Here are a few tips on dealing with difficult discussions in your life. You’ll want to jot them down somewhere, you see you live in the real world and will be forced to deal with difficult discussions frequently.

  • Avoid Public Responses – A response to a difficult conversation or written communication should remain private. Sure, tell a confidant or two if you need to vent, but until you have calmed down and queried the person about their intent behind the discussion, you are reacting blindly and immaturely. Posting an angry note on Facebook will likely lose you the relationship or get you fired.
  • Analyze The Whole Communication – If you are upset about a conversation or a written communication, try these steps:
    • What parts make you angry? Why does it make you angry? Then explain to the other person in a very calm manner exactly how you interpreted what they said, and ask for clarification. Avoid arguing, listen!
    • Work hard to find the hidden gems of wisdom they’re trying to impart, focus on any compliments or positive statements they have tried to convey, rather than letting your anger focus on a single word or perceived slight.
    • If you are truly right, you will have no problem calmly building a compelling case to prove your point. Answer any questions they may have asked rather than lashing out to hurt them back, there is a good chance they were not trying to hurt you at all. Give them a reason to support your viewpoint!
    • Keep your anger private, being outwardly pissed off, rather than dealing with the person directly only proves YOUR immaturity, rather than their insensitivity.
  • Maintain Respect – Most people who initiate difficult conversations do so because they feel they have a significant stake in the topic or success regarding the issue being discussed. It’s extremely tough to initiate a difficult discussion. A person may already have lost sleep, poured over the written form, and feel vulnerable by exposing a challenge or expressing an opinion they know will create heated response. They do it because they care and believe, like you do, that they are right.
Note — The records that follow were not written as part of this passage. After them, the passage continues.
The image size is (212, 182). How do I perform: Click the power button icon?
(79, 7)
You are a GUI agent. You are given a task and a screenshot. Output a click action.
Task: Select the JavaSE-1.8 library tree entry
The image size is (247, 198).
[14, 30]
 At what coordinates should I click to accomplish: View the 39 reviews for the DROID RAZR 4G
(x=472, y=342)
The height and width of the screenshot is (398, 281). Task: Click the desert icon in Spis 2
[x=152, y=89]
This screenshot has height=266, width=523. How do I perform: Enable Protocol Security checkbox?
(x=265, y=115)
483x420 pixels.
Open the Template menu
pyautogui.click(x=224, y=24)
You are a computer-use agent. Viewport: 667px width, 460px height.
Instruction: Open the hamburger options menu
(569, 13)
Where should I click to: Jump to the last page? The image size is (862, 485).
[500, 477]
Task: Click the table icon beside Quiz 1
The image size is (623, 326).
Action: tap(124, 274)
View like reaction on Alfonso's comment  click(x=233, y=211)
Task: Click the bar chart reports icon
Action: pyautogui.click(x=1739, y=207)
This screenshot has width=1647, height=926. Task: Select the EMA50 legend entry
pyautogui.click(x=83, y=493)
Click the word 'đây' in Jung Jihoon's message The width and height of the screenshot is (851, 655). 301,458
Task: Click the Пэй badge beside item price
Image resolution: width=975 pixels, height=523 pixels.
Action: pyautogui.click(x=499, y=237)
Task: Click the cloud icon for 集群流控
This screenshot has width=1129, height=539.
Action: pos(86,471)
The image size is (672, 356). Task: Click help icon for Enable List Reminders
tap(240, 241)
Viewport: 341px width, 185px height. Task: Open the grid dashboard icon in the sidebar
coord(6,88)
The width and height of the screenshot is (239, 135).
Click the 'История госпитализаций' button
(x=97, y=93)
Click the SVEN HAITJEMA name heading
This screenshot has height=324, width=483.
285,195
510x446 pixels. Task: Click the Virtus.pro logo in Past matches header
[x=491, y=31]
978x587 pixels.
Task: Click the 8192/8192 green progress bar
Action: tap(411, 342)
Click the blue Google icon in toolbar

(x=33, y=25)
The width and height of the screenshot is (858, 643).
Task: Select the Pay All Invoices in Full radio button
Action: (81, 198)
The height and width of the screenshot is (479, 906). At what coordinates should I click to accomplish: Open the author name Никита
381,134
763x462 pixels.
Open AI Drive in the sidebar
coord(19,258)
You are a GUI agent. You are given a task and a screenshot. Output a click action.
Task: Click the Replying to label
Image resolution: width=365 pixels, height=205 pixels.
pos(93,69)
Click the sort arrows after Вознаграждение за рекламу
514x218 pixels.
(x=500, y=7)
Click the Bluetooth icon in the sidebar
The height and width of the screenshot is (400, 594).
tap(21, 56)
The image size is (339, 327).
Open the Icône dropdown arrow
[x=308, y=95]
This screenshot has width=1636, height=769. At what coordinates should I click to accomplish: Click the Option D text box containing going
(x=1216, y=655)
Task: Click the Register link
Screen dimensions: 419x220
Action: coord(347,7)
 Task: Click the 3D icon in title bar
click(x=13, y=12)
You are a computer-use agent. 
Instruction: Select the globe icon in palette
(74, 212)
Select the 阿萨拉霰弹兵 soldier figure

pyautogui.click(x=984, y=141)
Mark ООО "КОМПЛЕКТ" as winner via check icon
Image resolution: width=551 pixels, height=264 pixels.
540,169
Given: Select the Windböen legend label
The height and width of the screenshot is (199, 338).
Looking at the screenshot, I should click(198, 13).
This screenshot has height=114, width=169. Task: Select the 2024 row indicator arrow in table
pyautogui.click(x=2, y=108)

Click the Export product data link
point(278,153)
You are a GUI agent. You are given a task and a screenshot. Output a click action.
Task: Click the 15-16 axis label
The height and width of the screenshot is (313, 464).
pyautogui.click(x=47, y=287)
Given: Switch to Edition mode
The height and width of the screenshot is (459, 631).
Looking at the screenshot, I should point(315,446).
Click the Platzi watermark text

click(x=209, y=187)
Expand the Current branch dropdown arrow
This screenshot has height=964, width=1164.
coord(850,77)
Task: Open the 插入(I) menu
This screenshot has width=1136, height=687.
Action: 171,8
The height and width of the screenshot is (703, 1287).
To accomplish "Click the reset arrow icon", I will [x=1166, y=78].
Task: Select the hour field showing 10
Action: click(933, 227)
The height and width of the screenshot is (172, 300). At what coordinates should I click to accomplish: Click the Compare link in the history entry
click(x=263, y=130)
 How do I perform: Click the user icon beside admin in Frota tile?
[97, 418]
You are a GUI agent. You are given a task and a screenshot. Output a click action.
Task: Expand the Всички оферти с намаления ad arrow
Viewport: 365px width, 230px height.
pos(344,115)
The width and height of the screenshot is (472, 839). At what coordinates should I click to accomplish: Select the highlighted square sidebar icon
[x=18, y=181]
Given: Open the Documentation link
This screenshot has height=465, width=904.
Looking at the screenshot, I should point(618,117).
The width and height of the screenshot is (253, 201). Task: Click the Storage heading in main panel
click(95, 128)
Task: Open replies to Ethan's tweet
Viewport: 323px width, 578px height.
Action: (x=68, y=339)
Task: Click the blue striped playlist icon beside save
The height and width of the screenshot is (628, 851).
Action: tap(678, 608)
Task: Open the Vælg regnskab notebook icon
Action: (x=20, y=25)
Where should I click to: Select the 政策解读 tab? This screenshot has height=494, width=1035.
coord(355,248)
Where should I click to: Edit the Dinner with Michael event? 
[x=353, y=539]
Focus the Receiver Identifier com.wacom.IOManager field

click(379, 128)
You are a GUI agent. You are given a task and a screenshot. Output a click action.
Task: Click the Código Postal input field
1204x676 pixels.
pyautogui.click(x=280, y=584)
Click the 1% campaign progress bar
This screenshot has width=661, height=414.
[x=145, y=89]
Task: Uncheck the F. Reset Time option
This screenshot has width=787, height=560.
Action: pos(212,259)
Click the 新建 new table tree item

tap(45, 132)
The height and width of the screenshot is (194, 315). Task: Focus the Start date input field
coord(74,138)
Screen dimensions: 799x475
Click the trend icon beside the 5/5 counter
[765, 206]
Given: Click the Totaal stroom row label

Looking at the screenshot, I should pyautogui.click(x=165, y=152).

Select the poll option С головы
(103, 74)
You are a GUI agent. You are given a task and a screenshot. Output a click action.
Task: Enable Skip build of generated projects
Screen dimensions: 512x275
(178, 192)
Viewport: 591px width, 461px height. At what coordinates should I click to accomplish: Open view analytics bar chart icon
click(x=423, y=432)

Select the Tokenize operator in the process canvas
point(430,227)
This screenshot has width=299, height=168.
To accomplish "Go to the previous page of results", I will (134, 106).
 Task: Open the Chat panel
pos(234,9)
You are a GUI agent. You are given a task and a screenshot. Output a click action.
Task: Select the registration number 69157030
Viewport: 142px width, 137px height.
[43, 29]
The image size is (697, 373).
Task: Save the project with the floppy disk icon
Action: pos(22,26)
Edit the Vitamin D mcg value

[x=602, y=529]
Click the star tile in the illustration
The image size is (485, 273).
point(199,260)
The ideal situation is to have the issues put on the table and discussed maturely so the two of you can come to an understanding. Be respectful enough to the relationship to treat the other person with consideration and thoughtfulness.

Wanting to become a leader, striving to excel in any environment or hoping to launch your career will be dependent on the relationships you build and your reactions to difficult situations. If you struggle to handle conflict or difficult discussions in your personal relationships, it is almost a given you will struggle in the same manner in your work environment. Becoming a manager or leader of any kind of business will require you to practice and hone the skill of conflict resolution . Your future career or possible future promotions will be based upon your ability to take on the tough stuff, not the easy and inspired tasks.

Life is not all about what makes us feel good, but rather our attitude and response to all life has to offer, good, bad, challenging, beautiful, difficult, tragic, and amazing! Are you willing to accept all that life has to offer and respond to it maturely with a positive attitude that builds relationships or do you really believe life is supposed to hand you all happiness and ease?